Wiki Need help with new lead insertion

bhargavi

Guru
Messages
152
Location
Middletown, DE
Best answers
0
OPERATION PERFORMED
1. Permanent pacemaker pulse generator explantation, left chest and reimplant
right chest with addition of new atrial and ventricular leads right chest.
2. Capping and abandoning of functional old atrial and the old right
ventricular lead left chest.



ANESTHESIA
MAC

COMPLICATIONS
None.

ESTIMATED BLOOD LOSS
5 ml

PRE OP DIAGNOSES
1. Squamous cell carcinoma left axilla requiring radiation therapy.
2. Sick sinus syndrome.
3. Tachybrady syndrome.
4. Right bundle branch block.

POST OP DIAGNOSES
The same.


HARDWARE IMPLANTED
Medtronic right atrial lead model number 4076 - 45, Serial Number BBL 10840342
Medtronic active fixation right ventricular lead model number 4076 - 52, serial
number BBL 1082837.

HARDWARE ABANDONED
1. Medtronic right atrial lead model 5568 - 45, Serial Number LDN 157871V,
left chest capped and reusable.
2. Medtronic active fixation right ventricular lead model number 5086 MR152,
Serial Number LFP 124864V left chest.

OPERATIVE NOTE
The patient brought to the electrophysiology laboratory in the postabsorptive
state.
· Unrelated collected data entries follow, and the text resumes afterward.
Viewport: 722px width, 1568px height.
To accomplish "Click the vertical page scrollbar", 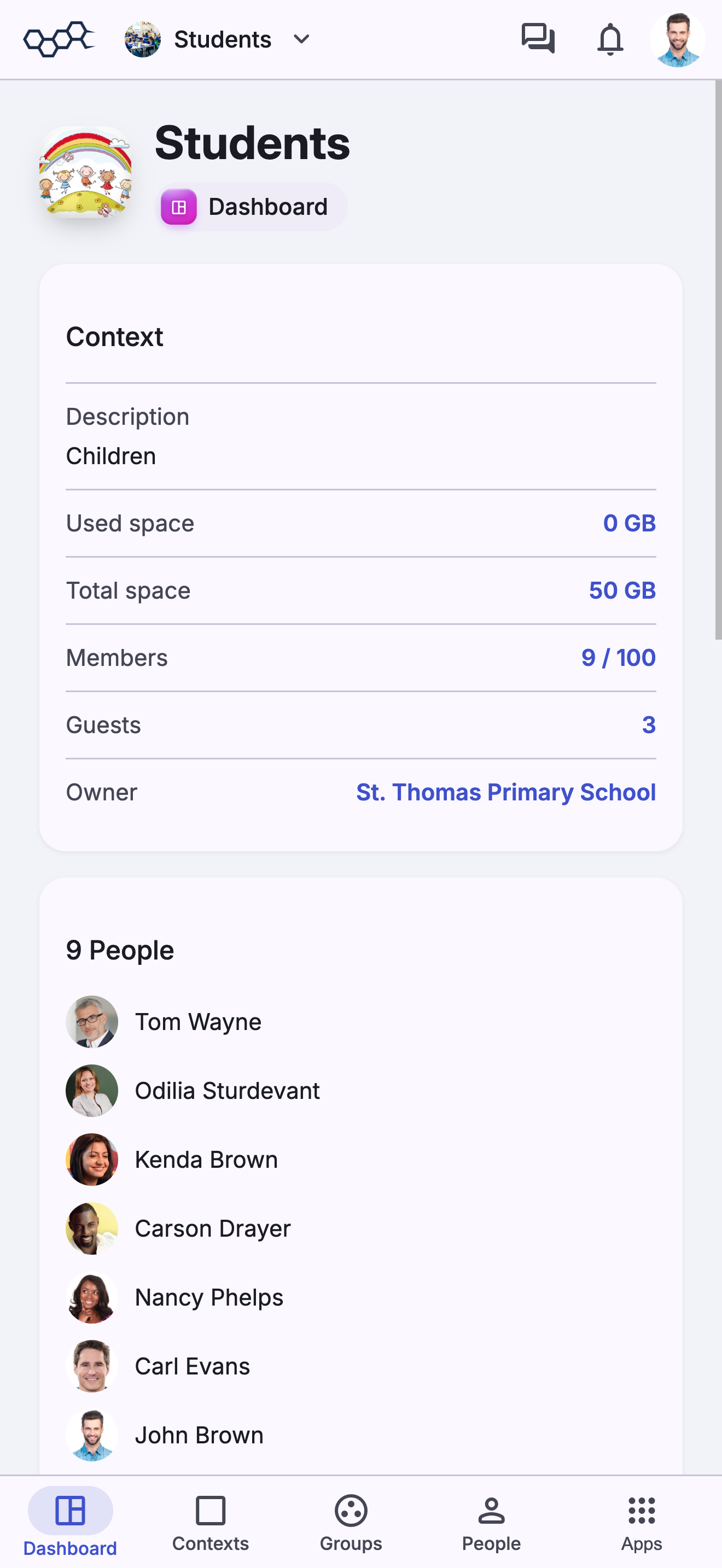I will 718,359.
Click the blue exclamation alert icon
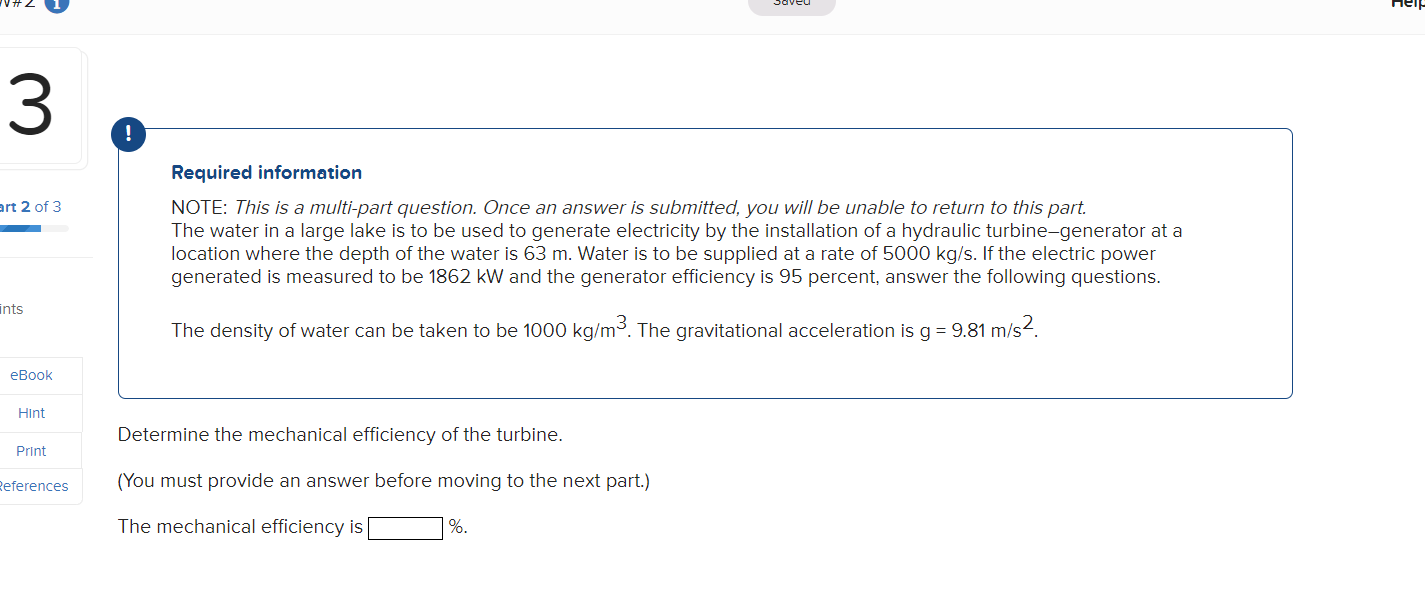1425x603 pixels. click(128, 134)
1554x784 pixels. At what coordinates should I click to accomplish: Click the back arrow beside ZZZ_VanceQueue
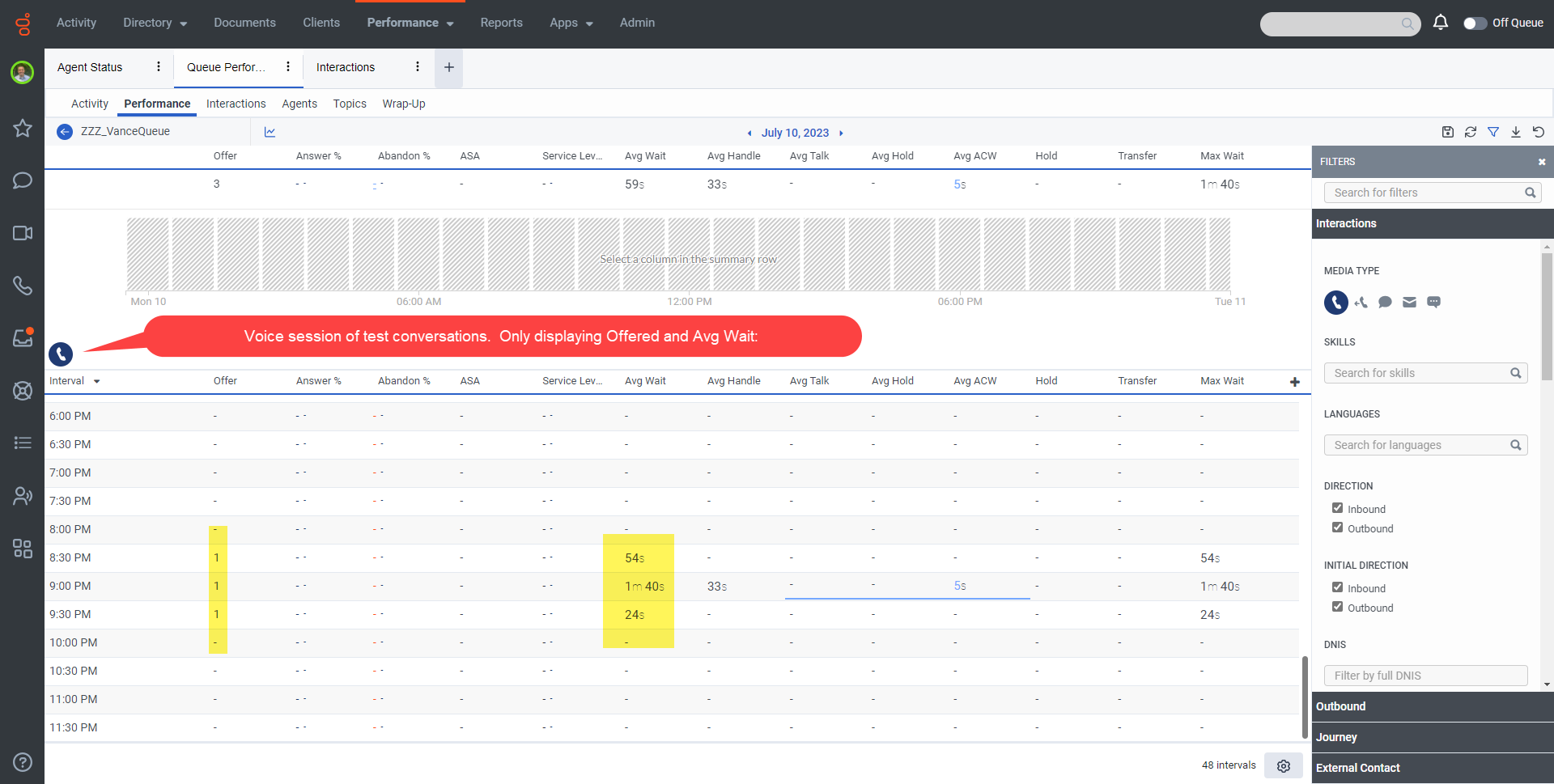(65, 132)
She was prepped and draped in usual sterile fashion and both left and
right chest were prepped and draped. Her left pacemaker site pocket was
anesthetized with 10 ml of 50/50 mixture of quarter percent Marcaine 2%
lidocaine. An incision was made medial to the deltopectoral groove and
dissection was performed down to the pocket where the pocket was incised
generator delivered. The leads capped and tied with O silk and buried in the
pocket. The pulse generator was wrapped in an antibiotic gauze and retained in
sterile condition for reimplantation on the right side. The left side incision
was closed in three layers, the lower two with running 2-0 Vicryl and cutaneous
with 4-0 Vicryl. The pocket had been irrigated with antibiotic solution.
Attention was then directed to the right chest. Her right chest was
anesthetized with 20 ml of a 50/50 mixture of quarter percent Marcaine 2%
lidocaine. An incision was made medial to the deltopectoral groove and
electrocautery was used to obtain hemostasis as well as perform dissection down
to pectoralis fascia were prepectoral pocket was created. Two separate
subclavian punctures placed guidewires in the subclavian vein. Tear away
sheath introducer leads into the superior vena cava where fluoroscopic guidance
assisted placement of fixation right ventricular lead into the right
ventricular apex and the active fixation atrial lead into the right atrial
appendage. Pacing and sensing thresholds were obtained. The new leads had an
R-wave of 5.1 millivolts, impedance 687 ohms with a threshold 0.5 volts at 0.5
milliseconds pulse width. The P-wave was 1.9 mV impedance 490 ohms with a
threshold of 1.4 volts at 0.5 milliseconds pulse width. Both leads were
anchored to the pectoralis fascia using O Ethilon. The new leads were secured
to the old pulse generator and placed in the pocket after irrigation with
antibiotic solution and hemostasis. The incision was closed in three layers,
the lower two with running 2-0 Vicryl cutaneous with 4-0 Vicryl. The device
was left programmed, MVP 60 - 120 with rate response off. The device was A
paced V sensing on leaving the laboratory. The patient was transferred to the
Postanesthesia Care Unit in stable condition for recovery from anesthesia.
Both wounds had Steri-Strips dry sterile dressing and Tegaderm placed.


THANKS IN ADVANCE
I AM THINKING 33217 ?
 
I would considered adding CPT 33222 PMK Pocket Relocation as the physician used and relocated the same device and then use the CPT 33217 as you suggested for New A and V Lead insertion. That is my 2 cents.